Qualche nostalgico di “Quelli del CAI”, durante una delle riunioni di programmazione, disse: “Perché non andiamo in Valgrisenche per la due giorni dove qualcuno di noi ha campeggiato quando portava i pantaloncini corti?”

 Sì, perché…ai nostri tempi…non c’erano i campi estivi dell’oratorio negli alberghi autogestiti. Noi andavamo all’avventura, in tende neanche troppo attrezzate. Niente scarponcini, niente zaini dalle mille tasche o magliette antisudore. Si andava con quello che avevamo, di certo non mancavano lo spirito di avventura e la voglia di stare insieme e divertirci.

Comunque: Detto…… fatto!!

Sabato 29 giugno

Tutti sul bus pronti a vivere un’ avventurosa esperienza.
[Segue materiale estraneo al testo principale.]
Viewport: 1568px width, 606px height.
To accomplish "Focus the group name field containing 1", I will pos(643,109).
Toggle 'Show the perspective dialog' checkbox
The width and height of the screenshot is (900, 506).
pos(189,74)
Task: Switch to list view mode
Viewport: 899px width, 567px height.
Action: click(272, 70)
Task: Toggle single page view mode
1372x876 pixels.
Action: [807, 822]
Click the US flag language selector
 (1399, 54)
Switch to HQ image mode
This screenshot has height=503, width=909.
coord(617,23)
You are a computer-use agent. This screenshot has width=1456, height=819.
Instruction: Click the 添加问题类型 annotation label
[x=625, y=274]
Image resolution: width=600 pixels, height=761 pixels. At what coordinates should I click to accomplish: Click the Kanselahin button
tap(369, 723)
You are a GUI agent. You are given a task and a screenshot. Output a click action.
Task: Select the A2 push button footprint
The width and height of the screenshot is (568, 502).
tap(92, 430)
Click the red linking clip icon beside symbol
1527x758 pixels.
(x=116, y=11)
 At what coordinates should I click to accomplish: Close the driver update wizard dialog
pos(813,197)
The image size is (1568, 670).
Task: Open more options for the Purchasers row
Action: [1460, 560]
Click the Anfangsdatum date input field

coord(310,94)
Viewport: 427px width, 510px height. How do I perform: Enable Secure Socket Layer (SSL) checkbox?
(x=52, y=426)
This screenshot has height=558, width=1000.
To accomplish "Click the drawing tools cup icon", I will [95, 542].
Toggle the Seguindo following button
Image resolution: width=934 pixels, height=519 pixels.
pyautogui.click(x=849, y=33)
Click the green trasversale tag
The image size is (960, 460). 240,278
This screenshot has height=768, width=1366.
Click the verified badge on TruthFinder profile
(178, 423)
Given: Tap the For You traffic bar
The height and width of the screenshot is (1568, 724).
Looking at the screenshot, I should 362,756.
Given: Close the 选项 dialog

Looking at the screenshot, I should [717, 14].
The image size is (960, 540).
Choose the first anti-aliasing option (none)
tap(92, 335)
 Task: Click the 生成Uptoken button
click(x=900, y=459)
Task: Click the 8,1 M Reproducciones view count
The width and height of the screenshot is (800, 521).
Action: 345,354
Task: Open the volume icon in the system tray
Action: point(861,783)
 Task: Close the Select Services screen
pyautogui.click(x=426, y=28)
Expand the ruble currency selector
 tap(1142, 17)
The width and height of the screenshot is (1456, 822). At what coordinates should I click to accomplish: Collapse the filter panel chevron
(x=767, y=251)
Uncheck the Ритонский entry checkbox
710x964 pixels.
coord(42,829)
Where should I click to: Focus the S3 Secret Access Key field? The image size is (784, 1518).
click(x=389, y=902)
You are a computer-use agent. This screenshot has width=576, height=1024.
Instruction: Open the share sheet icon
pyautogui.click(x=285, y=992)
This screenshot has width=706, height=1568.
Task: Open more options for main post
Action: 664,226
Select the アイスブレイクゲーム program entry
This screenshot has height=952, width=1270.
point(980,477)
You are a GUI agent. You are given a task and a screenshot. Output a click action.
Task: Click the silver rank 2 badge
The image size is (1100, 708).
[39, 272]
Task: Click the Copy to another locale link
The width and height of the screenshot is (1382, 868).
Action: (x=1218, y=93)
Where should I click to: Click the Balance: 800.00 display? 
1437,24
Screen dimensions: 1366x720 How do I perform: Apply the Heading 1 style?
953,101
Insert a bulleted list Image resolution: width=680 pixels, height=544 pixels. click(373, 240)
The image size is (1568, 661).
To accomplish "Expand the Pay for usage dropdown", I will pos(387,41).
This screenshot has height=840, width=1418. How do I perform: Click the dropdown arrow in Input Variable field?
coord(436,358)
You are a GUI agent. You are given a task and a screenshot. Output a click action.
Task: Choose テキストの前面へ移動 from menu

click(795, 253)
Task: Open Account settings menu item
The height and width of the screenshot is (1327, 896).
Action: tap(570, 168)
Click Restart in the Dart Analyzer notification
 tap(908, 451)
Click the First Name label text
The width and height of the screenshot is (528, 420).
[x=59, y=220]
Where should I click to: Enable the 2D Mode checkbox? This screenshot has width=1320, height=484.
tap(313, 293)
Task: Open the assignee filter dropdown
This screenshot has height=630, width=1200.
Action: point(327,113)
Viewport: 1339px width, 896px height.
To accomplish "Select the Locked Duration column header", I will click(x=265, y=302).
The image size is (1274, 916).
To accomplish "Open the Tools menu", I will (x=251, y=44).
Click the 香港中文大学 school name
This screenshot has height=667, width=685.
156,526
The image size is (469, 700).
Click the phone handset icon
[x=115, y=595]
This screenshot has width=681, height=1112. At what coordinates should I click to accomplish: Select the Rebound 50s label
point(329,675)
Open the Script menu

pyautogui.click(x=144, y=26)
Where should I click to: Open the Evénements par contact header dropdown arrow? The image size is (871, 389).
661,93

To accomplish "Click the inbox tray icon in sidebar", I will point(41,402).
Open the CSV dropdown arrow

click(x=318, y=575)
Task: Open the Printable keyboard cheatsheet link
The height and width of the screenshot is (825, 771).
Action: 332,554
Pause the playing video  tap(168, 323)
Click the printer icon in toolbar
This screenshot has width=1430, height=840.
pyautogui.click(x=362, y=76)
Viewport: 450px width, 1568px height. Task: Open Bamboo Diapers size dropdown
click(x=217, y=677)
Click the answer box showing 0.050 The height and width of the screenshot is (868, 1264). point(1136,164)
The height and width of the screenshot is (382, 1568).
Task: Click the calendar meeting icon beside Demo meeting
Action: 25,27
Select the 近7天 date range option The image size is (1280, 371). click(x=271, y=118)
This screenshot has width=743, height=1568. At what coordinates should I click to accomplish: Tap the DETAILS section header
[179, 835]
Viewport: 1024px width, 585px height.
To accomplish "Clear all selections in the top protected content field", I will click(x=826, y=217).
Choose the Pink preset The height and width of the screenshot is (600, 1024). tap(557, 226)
Meta della nostra escursione sarà il Rifugio Chalet de l’Epée a 2370 m in Valgrisenche con partenza da Mondanges a 1788 m. Siamo proprio un bel gruppo eterogeneo: ragazzi alla prima “due giorni”, mamme coraggiose con prole al seguito, cognati, nipoti, genitori in erba, i soliti simpatizzanti, noi, “Quelli del Cai”.

Il sentiero si inerpica subito in un bosco ed è dura rompere il fiato e tenere il passo! Ma con la pazienza degli accompagnatori e la voglia di arrivare presto, ce la facciamo proprio tutti.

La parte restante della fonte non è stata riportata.